Le Sénégal s’apprête à vivre un moment judiciaire inédit : la Haute Cour de Justice a officiellement fixé au 22 juillet l’ouverture du procès d’Aïssatou Sophie Gladima, figure politique majeure des années Macky Sall. L’ancienne ministre des Mines et de la Géologie, placée sous mandat de dépôt depuis plusieurs mois, devra répondre des accusations portées à son encontre dans le cadre de ses fonctions gouvernementales. Ce procès, organisé devant une juridiction d’exception, marque une étape cruciale dans la volonté affichée par les nouvelles autorités de Dakar de rétablir l’éthique et la transparence dans la gestion publique.
une juridiction exceptionnelle, symbole de la rigueur sénégalaise
La Haute Cour de Justice incarne une singularité dans le paysage institutionnel sénégalais. Composée exclusivement de députés élus par leurs pairs, elle est la seule instance compétente pour juger les membres du gouvernement pour des actes commis dans l’exercice de leurs missions. Son activation, bien que rare depuis l’indépendance, confère à chaque affaire une dimension politique et symbolique bien au-delà du simple cadre pénal. Le dossier Gladima s’inscrit dans cette lignée, avec une procédure initiée par l’Assemblée nationale et validée par un vote solennel avant de parvenir à la phase finale du procès. Les observateurs du secteur minier, vital pour l’économie locale, suivront ces audiences avec un intérêt particulier.

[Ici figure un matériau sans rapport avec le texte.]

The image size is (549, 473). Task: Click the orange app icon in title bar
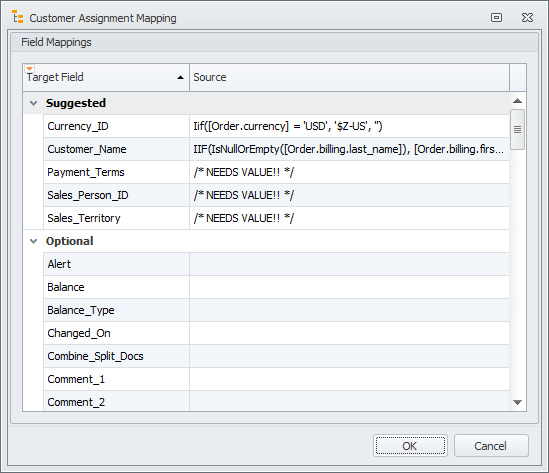[x=18, y=17]
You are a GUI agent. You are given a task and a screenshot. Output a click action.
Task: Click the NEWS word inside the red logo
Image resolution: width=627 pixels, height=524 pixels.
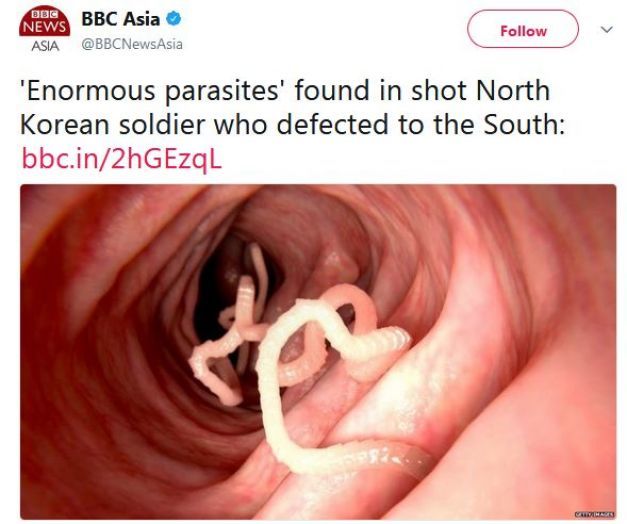pyautogui.click(x=44, y=27)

L’instruction, menée dans la discrétion, a abouti au renvoi devant la formation de jugement, actant le passage en phase publique. Les débats s’annoncent denses, avec des enjeux qui dépassent la simple question judiciaire pour interroger la responsabilité des gouvernants face à l’opinion.

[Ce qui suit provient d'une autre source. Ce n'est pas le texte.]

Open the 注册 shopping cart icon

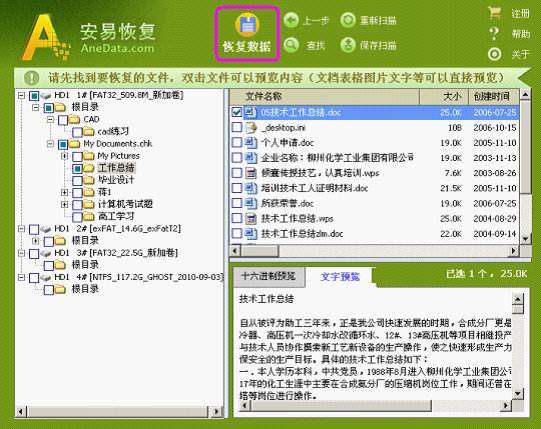click(x=494, y=13)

une vague de reddition des comptes sans précédent
Depuis l’élection de Bassirou Diomaye Faye et d’Ousmane Sonko en 2024, la lutte contre les détournements présumés est devenue un pilier de l’action gouvernementale. Plusieurs anciens dignitaires, dont des ministres, des directeurs généraux et des hauts fonctionnaires de l’ère Sall, ont déjà été interpellés ou placés en détention. Le procès Gladima s’ajoute à cette série de procédures, aux côtés d’affaires instruites par le pôle judiciaire financier ou la Haute Cour selon le statut des accusés.
L’ancienne titulaire du ministère des Mines et de la Géologie (2019-2022) est soupçonnée d’avoir géré de manière controversée des fonds publics et pris des décisions administratives contestables. Pourtant, la présomption d’innocence reste de mise, et sa défense n’a pas encore dévoilé sa stratégie pour contester les charges. Les audiences s’annoncent comme un test pour la crédibilité de la justice sénégalaise.
un message aux acteurs du secteur minier et au-delà
Au-delà de la personne de Sophie Gladima, ce procès envoie un signal fort aux investisseurs nationaux et internationaux présents dans le secteur extractif sénégalais. Le pays, traditionnellement connu pour son or de Kédougou, ses phosphates de Thiès et son zircon de la Grande Côte, connaît un essor sans précédent avec l’arrivée de nouveaux acteurs et le développement des hydrocarbures offshore. Les opérateurs économiques scruteront avec attention la manière dont la justice traitera les décisions administratives passées, notamment les contrats et permis octroyés durant la précédente législature.
Pour le gouvernement Faye-Sonko, l’équation est délicate : il doit prouver la solidité des dossiers sans donner l’impression d’une justice à deux vitesses. Si l’opposition dénonce des motivations politiques derrière ces poursuites, la coalition Pastef défend, elle, une exigence de transparence exigée par les citoyens. Le 22 juillet, la Haute Cour de Justice deviendra ainsi le théâtre d’un débat national, avec des audiences qui capteront l’attention des observateurs internationaux et des partenaires financiers.
Reste à savoir comment se dérouleront les débats : quels témoins seront convoqués ? Quel sera le calendrier prévisionnel du délibéré ? Autant d’éléments qui détermineront l’impact réel de ce procès sur la jurisprudence sénégalaise en matière de responsabilité des membres du gouvernement.